App::uses('BaseAuthenticate', 'Controller/Component/Auth');

class GuestAuthenticate extends BaseAuthenticate {
    public function authenticate(CakeRequest $request, CakeResponse $response) {
        // no real authentication logic, just return a guest user
        return array('User' => array('id' => 0));
    }
}

AppController

public $components = array(
  'Auth' => array(
    'authenticate' => array(
      'Form',
      'Guest' // tell Cake to try Form authentication then Guest authentication
    )
  )
);

public function beforeFilter() {
  if (!$this->Auth->user()) {
    // no user? log in a guest (this will fail form authentication
    // then try guest authentication)
    $this->Auth->login();
  }
}

public function isAuthorized($user) {
  $authorized = false;
  if ($this->Auth->user('id') == 0) {
    // public guest user access
  }
  // other logic
  return $authorized;
}

You can find more information on custom authentication objects here: http://book.cakephp.org/2.0/en/core-libraries/components/authentication.html

1
votes

Maybe this has already been dealt with satisfactorily but I have a solution.

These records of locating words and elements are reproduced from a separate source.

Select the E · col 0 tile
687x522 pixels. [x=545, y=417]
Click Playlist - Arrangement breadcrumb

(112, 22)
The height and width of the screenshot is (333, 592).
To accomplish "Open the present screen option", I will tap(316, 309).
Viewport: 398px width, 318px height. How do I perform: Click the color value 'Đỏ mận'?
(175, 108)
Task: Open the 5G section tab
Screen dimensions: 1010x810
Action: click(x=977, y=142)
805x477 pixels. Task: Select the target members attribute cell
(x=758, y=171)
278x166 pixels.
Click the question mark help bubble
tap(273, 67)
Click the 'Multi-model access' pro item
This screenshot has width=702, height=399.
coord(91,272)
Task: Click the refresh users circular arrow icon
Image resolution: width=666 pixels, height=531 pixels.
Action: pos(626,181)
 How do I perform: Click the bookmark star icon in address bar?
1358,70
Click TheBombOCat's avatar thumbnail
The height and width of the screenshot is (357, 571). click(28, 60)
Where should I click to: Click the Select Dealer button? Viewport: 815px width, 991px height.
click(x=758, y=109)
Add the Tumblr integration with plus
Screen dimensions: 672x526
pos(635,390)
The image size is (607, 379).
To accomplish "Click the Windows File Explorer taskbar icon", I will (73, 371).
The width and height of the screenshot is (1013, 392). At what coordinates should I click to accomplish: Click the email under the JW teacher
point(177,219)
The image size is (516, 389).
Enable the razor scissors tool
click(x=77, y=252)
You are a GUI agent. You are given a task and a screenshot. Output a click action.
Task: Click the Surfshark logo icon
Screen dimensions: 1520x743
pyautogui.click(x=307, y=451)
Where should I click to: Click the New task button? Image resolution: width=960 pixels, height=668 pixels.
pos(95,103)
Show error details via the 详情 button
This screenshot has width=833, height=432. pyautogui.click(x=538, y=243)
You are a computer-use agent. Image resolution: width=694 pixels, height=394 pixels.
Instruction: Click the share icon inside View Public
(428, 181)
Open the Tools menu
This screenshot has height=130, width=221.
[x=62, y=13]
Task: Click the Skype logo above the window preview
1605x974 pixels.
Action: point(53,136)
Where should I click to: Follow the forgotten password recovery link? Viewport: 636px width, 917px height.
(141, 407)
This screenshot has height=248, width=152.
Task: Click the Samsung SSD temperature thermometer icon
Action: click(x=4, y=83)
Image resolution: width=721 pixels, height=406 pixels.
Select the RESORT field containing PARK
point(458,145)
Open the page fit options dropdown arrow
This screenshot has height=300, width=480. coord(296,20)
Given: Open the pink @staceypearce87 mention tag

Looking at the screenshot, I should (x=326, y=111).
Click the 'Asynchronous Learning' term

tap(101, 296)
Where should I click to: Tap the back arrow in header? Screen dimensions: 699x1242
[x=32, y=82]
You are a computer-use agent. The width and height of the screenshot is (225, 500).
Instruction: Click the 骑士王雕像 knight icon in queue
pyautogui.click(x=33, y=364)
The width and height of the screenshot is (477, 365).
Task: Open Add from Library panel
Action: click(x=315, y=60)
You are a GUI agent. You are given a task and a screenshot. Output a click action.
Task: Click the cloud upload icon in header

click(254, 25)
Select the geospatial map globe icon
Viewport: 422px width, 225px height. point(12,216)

In my AppController I have the following:

    public function isAuthorized($user = null) {
        if (in_array($this->action, $this->Auth->allowedActions)) {
            return true;
        }
        return false;
    }

As you've found, if you don't explicitly authorize actions, they are denied to authenticated users, even if they are allowed to the public. This snippet of code just makes the isAuthorized() method honour the settings in the Auth->allow() list.

It seems to work for me, so I hope it helps.